Down to the last line, restate the material below exactly.

--

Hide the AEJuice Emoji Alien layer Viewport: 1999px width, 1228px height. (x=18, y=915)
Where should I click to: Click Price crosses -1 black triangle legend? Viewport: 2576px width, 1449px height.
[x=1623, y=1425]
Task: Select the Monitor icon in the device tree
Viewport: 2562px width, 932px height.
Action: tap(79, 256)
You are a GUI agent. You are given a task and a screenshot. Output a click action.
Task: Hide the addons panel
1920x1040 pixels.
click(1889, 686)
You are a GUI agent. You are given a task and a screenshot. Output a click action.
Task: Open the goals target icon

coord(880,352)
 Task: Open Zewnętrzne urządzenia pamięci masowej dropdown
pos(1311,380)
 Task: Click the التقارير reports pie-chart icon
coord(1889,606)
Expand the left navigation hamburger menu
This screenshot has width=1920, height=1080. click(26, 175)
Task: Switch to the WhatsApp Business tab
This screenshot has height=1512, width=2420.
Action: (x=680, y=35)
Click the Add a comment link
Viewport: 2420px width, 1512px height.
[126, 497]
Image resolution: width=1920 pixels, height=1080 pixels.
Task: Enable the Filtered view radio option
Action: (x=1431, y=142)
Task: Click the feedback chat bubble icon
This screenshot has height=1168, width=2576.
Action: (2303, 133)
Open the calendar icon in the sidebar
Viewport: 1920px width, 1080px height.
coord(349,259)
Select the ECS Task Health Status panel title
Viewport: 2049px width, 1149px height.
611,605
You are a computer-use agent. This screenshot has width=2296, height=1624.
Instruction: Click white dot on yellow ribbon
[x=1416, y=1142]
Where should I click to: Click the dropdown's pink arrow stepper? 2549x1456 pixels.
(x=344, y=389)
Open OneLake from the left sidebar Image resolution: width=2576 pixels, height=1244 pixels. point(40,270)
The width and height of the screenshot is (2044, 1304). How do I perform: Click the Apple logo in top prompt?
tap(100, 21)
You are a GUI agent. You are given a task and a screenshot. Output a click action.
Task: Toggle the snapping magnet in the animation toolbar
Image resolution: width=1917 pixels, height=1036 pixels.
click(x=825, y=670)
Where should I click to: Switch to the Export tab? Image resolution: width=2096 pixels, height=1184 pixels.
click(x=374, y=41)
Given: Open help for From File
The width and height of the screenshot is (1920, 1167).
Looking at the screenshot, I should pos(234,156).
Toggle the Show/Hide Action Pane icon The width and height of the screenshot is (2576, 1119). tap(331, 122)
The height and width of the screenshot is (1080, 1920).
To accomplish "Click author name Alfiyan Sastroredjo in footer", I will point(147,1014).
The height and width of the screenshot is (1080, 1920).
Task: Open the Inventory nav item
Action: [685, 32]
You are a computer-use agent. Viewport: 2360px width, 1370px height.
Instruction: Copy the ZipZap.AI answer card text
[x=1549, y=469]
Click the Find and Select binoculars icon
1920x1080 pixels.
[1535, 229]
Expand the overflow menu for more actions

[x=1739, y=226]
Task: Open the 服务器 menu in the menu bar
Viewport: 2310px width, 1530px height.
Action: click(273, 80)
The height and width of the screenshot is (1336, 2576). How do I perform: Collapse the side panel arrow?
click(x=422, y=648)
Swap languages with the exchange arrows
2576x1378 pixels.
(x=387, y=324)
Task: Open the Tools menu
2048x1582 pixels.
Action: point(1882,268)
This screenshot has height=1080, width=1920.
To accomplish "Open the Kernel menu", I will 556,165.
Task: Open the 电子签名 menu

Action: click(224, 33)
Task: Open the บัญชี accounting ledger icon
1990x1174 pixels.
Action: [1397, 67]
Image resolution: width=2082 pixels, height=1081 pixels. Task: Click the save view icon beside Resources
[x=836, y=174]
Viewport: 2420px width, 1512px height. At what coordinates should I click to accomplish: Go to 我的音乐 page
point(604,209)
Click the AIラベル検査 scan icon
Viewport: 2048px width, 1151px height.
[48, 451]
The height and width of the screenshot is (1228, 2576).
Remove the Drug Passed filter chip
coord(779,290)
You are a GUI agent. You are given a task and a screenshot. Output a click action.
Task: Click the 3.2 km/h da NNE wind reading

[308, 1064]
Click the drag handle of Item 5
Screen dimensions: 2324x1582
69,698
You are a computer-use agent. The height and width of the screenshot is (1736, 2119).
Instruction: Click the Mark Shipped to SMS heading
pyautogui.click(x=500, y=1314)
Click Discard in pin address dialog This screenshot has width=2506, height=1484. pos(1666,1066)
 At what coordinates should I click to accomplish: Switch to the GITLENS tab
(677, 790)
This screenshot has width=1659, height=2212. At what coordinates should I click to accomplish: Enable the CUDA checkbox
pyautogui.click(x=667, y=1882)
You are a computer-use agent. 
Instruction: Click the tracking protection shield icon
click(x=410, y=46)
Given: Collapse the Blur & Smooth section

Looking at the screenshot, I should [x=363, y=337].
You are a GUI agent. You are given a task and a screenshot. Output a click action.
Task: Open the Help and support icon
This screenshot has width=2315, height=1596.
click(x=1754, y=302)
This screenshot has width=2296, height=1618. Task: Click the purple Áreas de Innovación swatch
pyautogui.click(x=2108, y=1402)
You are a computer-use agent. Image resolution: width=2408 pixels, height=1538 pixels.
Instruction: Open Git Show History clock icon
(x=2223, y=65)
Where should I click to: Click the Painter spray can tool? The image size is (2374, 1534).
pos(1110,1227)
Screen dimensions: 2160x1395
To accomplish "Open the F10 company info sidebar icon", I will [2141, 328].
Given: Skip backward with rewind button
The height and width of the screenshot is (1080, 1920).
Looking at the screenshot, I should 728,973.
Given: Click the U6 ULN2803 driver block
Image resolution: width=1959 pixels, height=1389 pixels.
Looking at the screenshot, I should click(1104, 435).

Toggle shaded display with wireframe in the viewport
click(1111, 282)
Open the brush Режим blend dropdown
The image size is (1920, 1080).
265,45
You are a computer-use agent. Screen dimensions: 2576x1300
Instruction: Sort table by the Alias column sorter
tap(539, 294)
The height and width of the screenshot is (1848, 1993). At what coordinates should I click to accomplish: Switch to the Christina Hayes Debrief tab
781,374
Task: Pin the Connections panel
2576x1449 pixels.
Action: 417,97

--

◆ Response to the exercise:
Hide the AEJuice Emoji Alien layer Viewport: 1999px width, 1228px height. (x=18, y=915)
Where should I click to: Click Price crosses -1 black triangle legend? Viewport: 2576px width, 1449px height.
[x=1623, y=1425]
Task: Select the Monitor icon in the device tree
Viewport: 2562px width, 932px height.
Action: tap(79, 256)
You are a GUI agent. You are given a task and a screenshot. Output a click action.
Task: Hide the addons panel
1920x1040 pixels.
click(1889, 686)
You are a GUI agent. You are given a task and a screenshot. Output a click action.
Task: Open the goals target icon

coord(880,352)
 Task: Open Zewnętrzne urządzenia pamięci masowej dropdown
pos(1311,380)
 Task: Click the التقارير reports pie-chart icon
coord(1889,606)
Expand the left navigation hamburger menu
This screenshot has width=1920, height=1080. click(26, 175)
Task: Switch to the WhatsApp Business tab
This screenshot has height=1512, width=2420.
Action: (x=680, y=35)
Click the Add a comment link
Viewport: 2420px width, 1512px height.
[126, 497]
Image resolution: width=1920 pixels, height=1080 pixels.
Task: Enable the Filtered view radio option
Action: (x=1431, y=142)
Task: Click the feedback chat bubble icon
This screenshot has height=1168, width=2576.
Action: (2303, 133)
Open the calendar icon in the sidebar
Viewport: 1920px width, 1080px height.
coord(349,259)
Select the ECS Task Health Status panel title
Viewport: 2049px width, 1149px height.
611,605
You are a computer-use agent. This screenshot has width=2296, height=1624.
Instruction: Click white dot on yellow ribbon
[x=1416, y=1142]
Where should I click to: Click the dropdown's pink arrow stepper? 2549x1456 pixels.
(x=344, y=389)
Open OneLake from the left sidebar Image resolution: width=2576 pixels, height=1244 pixels. point(40,270)
The width and height of the screenshot is (2044, 1304). How do I perform: Click the Apple logo in top prompt?
tap(100, 21)
You are a GUI agent. You are given a task and a screenshot. Output a click action.
Task: Toggle the snapping magnet in the animation toolbar
Image resolution: width=1917 pixels, height=1036 pixels.
click(x=825, y=670)
Where should I click to: Switch to the Export tab? Image resolution: width=2096 pixels, height=1184 pixels.
click(x=374, y=41)
Given: Open help for From File
The width and height of the screenshot is (1920, 1167).
Looking at the screenshot, I should pos(234,156).
Toggle the Show/Hide Action Pane icon The width and height of the screenshot is (2576, 1119). tap(331, 122)
The height and width of the screenshot is (1080, 1920).
To accomplish "Click author name Alfiyan Sastroredjo in footer", I will point(147,1014).
The height and width of the screenshot is (1080, 1920).
Task: Open the Inventory nav item
Action: [685, 32]
You are a computer-use agent. Viewport: 2360px width, 1370px height.
Instruction: Copy the ZipZap.AI answer card text
[x=1549, y=469]
Click the Find and Select binoculars icon
1920x1080 pixels.
[1535, 229]
Expand the overflow menu for more actions

[x=1739, y=226]
Task: Open the 服务器 menu in the menu bar
Viewport: 2310px width, 1530px height.
Action: click(273, 80)
The height and width of the screenshot is (1336, 2576). How do I perform: Collapse the side panel arrow?
click(x=422, y=648)
Swap languages with the exchange arrows
2576x1378 pixels.
(x=387, y=324)
Task: Open the Tools menu
2048x1582 pixels.
Action: point(1882,268)
This screenshot has height=1080, width=1920.
To accomplish "Open the Kernel menu", I will 556,165.
Task: Open the 电子签名 menu

Action: click(224, 33)
Task: Open the บัญชี accounting ledger icon
1990x1174 pixels.
Action: [1397, 67]
Image resolution: width=2082 pixels, height=1081 pixels. Task: Click the save view icon beside Resources
[x=836, y=174]
Viewport: 2420px width, 1512px height. At what coordinates should I click to accomplish: Go to 我的音乐 page
point(604,209)
Click the AIラベル検査 scan icon
Viewport: 2048px width, 1151px height.
[48, 451]
The height and width of the screenshot is (1228, 2576).
Remove the Drug Passed filter chip
coord(779,290)
You are a GUI agent. You are given a task and a screenshot. Output a click action.
Task: Click the 3.2 km/h da NNE wind reading

[308, 1064]
Click the drag handle of Item 5
Screen dimensions: 2324x1582
69,698
You are a computer-use agent. The height and width of the screenshot is (1736, 2119).
Instruction: Click the Mark Shipped to SMS heading
pyautogui.click(x=500, y=1314)
Click Discard in pin address dialog This screenshot has width=2506, height=1484. pos(1666,1066)
 At what coordinates should I click to accomplish: Switch to the GITLENS tab
(677, 790)
This screenshot has width=1659, height=2212. At what coordinates should I click to accomplish: Enable the CUDA checkbox
pyautogui.click(x=667, y=1882)
You are a computer-use agent. 
Instruction: Click the tracking protection shield icon
click(x=410, y=46)
Given: Collapse the Blur & Smooth section

Looking at the screenshot, I should [x=363, y=337].
You are a GUI agent. You are given a task and a screenshot. Output a click action.
Task: Open the Help and support icon
This screenshot has width=2315, height=1596.
click(x=1754, y=302)
This screenshot has width=2296, height=1618. Task: Click the purple Áreas de Innovación swatch
pyautogui.click(x=2108, y=1402)
You are a computer-use agent. Image resolution: width=2408 pixels, height=1538 pixels.
Instruction: Open Git Show History clock icon
(x=2223, y=65)
Where should I click to: Click the Painter spray can tool? The image size is (2374, 1534).
pos(1110,1227)
Screen dimensions: 2160x1395
To accomplish "Open the F10 company info sidebar icon", I will [2141, 328].
Given: Skip backward with rewind button
The height and width of the screenshot is (1080, 1920).
Looking at the screenshot, I should 728,973.
Given: Click the U6 ULN2803 driver block
Image resolution: width=1959 pixels, height=1389 pixels.
Looking at the screenshot, I should click(1104, 435).

Toggle shaded display with wireframe in the viewport
click(1111, 282)
Open the brush Режим blend dropdown
The image size is (1920, 1080).
265,45
You are a computer-use agent. Screen dimensions: 2576x1300
Instruction: Sort table by the Alias column sorter
tap(539, 294)
The height and width of the screenshot is (1848, 1993). At what coordinates should I click to accomplish: Switch to the Christina Hayes Debrief tab
781,374
Task: Pin the Connections panel
2576x1449 pixels.
Action: 417,97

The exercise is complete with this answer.